I’ve been trying to wrap my head around autograd for a while now. From what I’ve learned about automatic differentiation in class, it is possible to compute the gradient of functions written with code even when doing overwrites, for loops, etc… Additionally, the autograd tutorial states:

The autograd package provides automatic differentiation for all operations on Tensors.

However, I understand that not everything is differentiable (e.g. a black-box function).

I’m currently reimplementing in PyTorch a neural network with a layer that performs a lookup operation in a table with an index derived from a prediction. That is, some floating-point input is rounded and cast as an integer in order to be used as an array index. Here is a mockup of what could be the forward pass of this layer:

    class LookupLayer(Module):
        def __init__(self):
            super().__init__()
            self.lookup_array = torch.arange(10)
            
        def forward(self, x):
            index = torch.round(x).int()
            index = torch.max(0, torch.min(len(self.lookup_array) - 1, index))
            return self.lookup_array[index]

The grad attribute of the parameters of the model for all layers above this one is None, which I assume is due to autograd being unable to compute the derivative of this layer. That makes sense to me, as I don’t think that int() has a derivative.

The author of the paper I am reproducing provides the backward pass implementation of the layer and so I believe that I should now put my layer as a subclass of torch.autograd.Function rather than torch.nn.Module and reimplement the backward pass there myself. Please correct me if I am wrong.

My questions are:

  • Is it trivial to tell if autograd is going to be able to derive the function or not?

  • If the forward pass is correct and if autograd is able to compute a gradient, is this gradient always correct?

I’ve watched this lecture to try to find answers to these questions, but I could not quite understand everything. If you have more resources I would be happy to have them.

That is, some floating-point input is rounded and cast as an integer in order to be used as an array index

I think the resulting gradient is 0 in that case. I think even if you would do something less “excotic” like predicting some output rounding the logits, and then use it to compute the MSE against a target label, it would give you a gradient of 0.

From what I’ve learned about automatic differentiation in class, it is possible to compute the gradient of functions written with code even when doing overwrites

I am by no means an expert in how autodiff is implemented, but I think I heard somewhere that everything in a computer should be differentiable because you can decompose everything into atomic operations (basically additions). But I am not sure that it’s implemented like that in the autodiff submodule. I have actually no idea how it’s implemented in PyTorch’s submodule, but if I had to speculate, based on what I’ve seen, it’s really manually defined for certain operations.

Hi,

For your first question, no there is no way at the moment. But it is quite “obvious” which function won’t give you usefull gradients. In particular functions that are piecewise constant (rounding, indexing etc) will give an almost always zero gradient and so won’t be useful.

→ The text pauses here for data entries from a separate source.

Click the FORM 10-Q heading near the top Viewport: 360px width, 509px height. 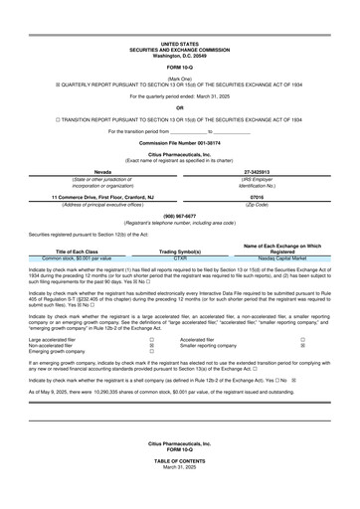(x=179, y=67)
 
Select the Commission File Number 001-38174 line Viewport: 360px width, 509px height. (x=179, y=143)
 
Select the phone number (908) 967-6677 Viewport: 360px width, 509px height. (x=179, y=216)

For your second question: the autograd engine is based on the chain rule:

If you have f and g two differentiable functions, and you do y=f(x) and z=g(y), then you have dx/dz = dx/dy * dy/dz.

You can apply this multiple times until each derivative is only computed for an “elementary” function.
Then you simply need to implement the derivatives of these elementary functions and you get the derivative for the whole succession of functions.

So the gradients computed by pytorch will alway be correct as long as the condition above “f and g are differentiable” is valid. If they are not, it can break (or not break) in many unexpected ways and hells ensues :smiling_imp:
In practice it should behave properly for these cases as well but you can find single points where the computed gradient will be wrong (and we cannot detect that automatically…)

Do I understood it correctly, that even if I didn’t specified a backward function the autograd would be able to provide derivates w.r.t. inputs of that function?